Inoltre, per Edwards la predicazione deve essere uno strumento nelle mani dello Spirito Santo e non un mero esercizio retorico, né un’occasione per condividere dei pensieri più o meno spirituali. Non a caso, fu la semplice predicazione della Parola di Dio a innescare i risvegli spirituali di cui Edwards fu protagonista e testimone. La Parola predicata è stato lo strumento dinamico dello Spirito, mentre lo Spirito è stato l’agente della Parola. Il protagonismo autentico dello Spirito è sempre all'insegna della Parola e la forza trasformatrice della Parola è sempre l'azione dello Spirito[2]. Anche le operazioni stravaganti dello Spirito nelle stagioni del risveglio andavano comunque testate alla luce della Parola, senza mai spezzare il connubio fecondo tra la verità della Scrittura e l’azione dello Spirito. 

...per Edwards la predicazione deve essere uno strumento nelle mani dello Spirito Santo e non un mero esercizio retorico, né un’occasione per condividere dei pensieri più o meno spirituali.

In più, la teologia della predicazione di Edwards riconosce la necessità di annunciare la Parola di Dio nella sua totalità. Sulla scia del modello puritano, anche Edwards ha predicato in modo espositivo, incentrando cioè il sermone su un testo biblico in particolare. L’analisi minuziosa del testo, la considerazione del contesto immediato e l’attenzione alla sua collocazione nella storia della redenzione e del canone biblico fanno dei sermoni di Edwards dei modelli di serietà evangelica nel fare i conti con il messaggio della Scrittura. La predicazione, tuttavia, è anche applicazione alla situazione attuale e contestualizzazione al momento storico in cui si sta vivendo e, anche in questo, Edwards si è impegnato a permettere che il “là e allora” del testo biblico diventasse il “qui e ora” del suo tempo. Solo così facendo, la predicazione diventa autentica “profezia”. La totalità della Parola di Dio vincola il predicatore a predicare tutto il consiglio di Dio, anche quelle dottrine considerate ostiche come la tragedia dell’incredulità, la certezza del giudizio finale e la realtà dell’inferno. La predicazione si misura nella fedeltà alla Parola di Dio, non nell’adeguamento a ciò che una cultura considera “corretto”, “conveniente” o “opportuno”. 

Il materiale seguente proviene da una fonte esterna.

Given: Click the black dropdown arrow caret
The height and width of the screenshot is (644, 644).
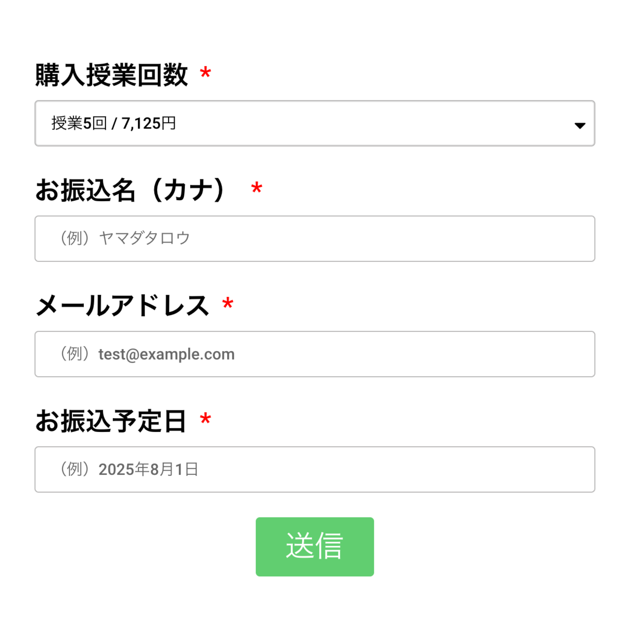Looking at the screenshot, I should click(x=580, y=126).
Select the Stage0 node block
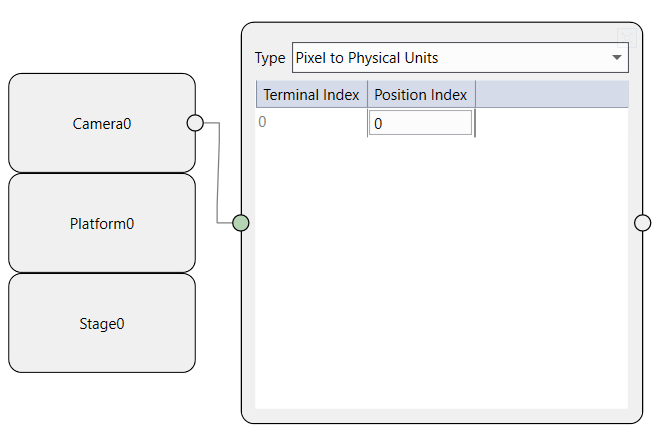The image size is (658, 433). coord(100,324)
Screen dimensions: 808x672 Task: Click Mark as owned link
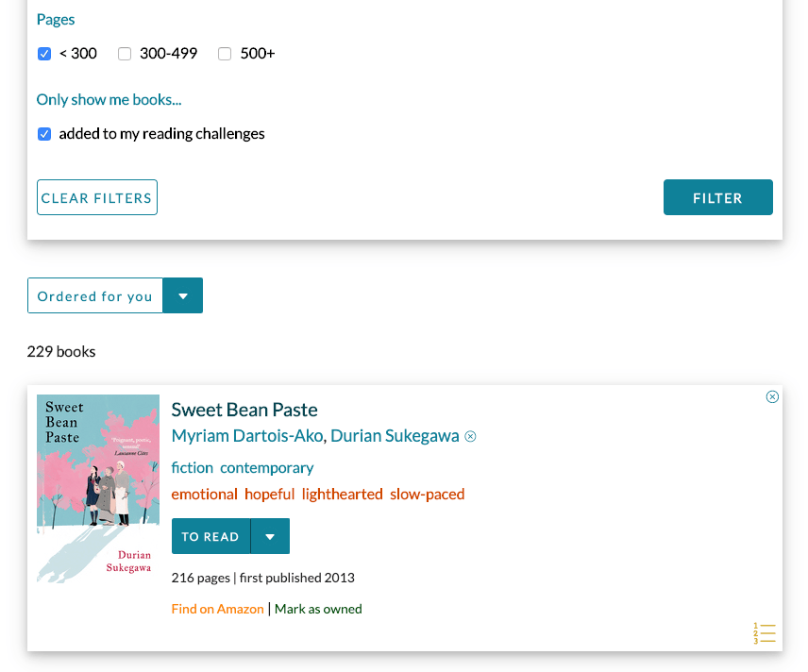[x=318, y=609]
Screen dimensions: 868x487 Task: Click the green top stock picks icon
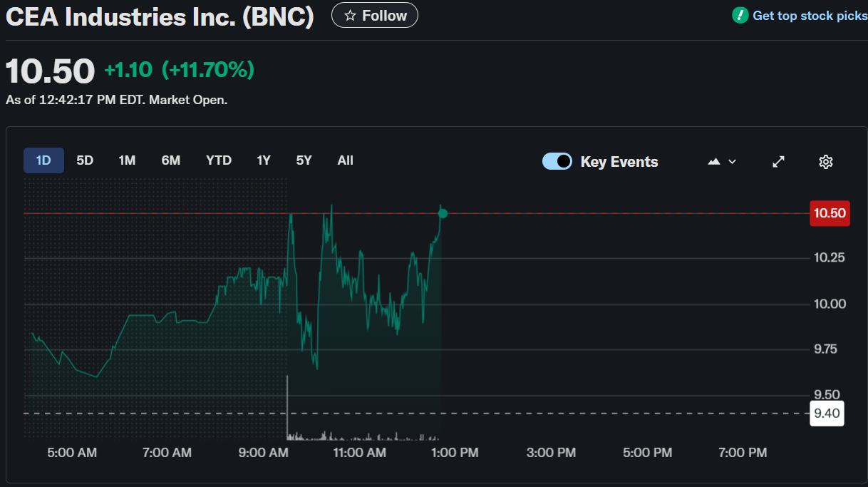coord(740,16)
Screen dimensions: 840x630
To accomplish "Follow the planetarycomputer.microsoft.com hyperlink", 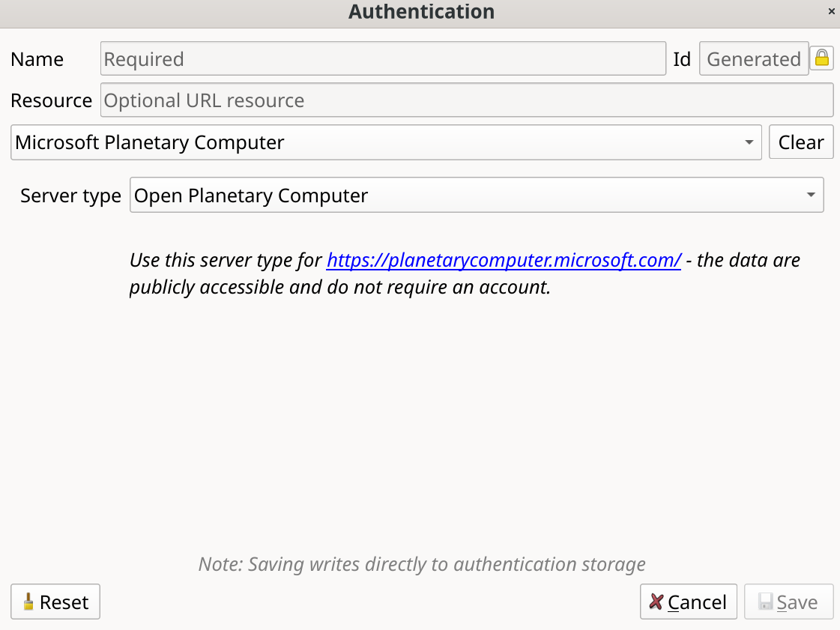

Infine, la predicazione di Edwards era indirizzata al peccatore bisognoso della grazia di Dio. Non si trattava di un intrattenimento per solleticare l’interesse di un uditorio altrimenti distratto, ma di un appello a fare i conti con l’Iddio vivente e vero sotto il cui giusto giudizio ciascuno è posto. Se la visione della gloria di Dio animava l’annuncio dell’evangelo, la consapevolezza della perdizione dell’uomo lontano da Dio la rendeva appassionata. Per Edwards, l’uomo non può fare alcunché per cambiare la situazione e deve fare affidamento esclusivo sulla grazia di Dio che trasforma l’esistenza. La sua predicazione era fortemente evangelistica proprio perché era nutrita dalla confessione della sovranità di Dio sulla vita del peccatore.

 

[1] Così si esprime John Piper, "Riflessioni sul ministero di Jonathan Edwards", Rivista di pratica pastorale III (2000/1) pp. 20-40.

[2] Sulla relazione tra Parola e risveglio, cfr. Sergio De Blasi, “Jonathan Edwards, teologo del risveglio”, Studi di teologia NS XV (2003/1) N° 29, pp. 54-71.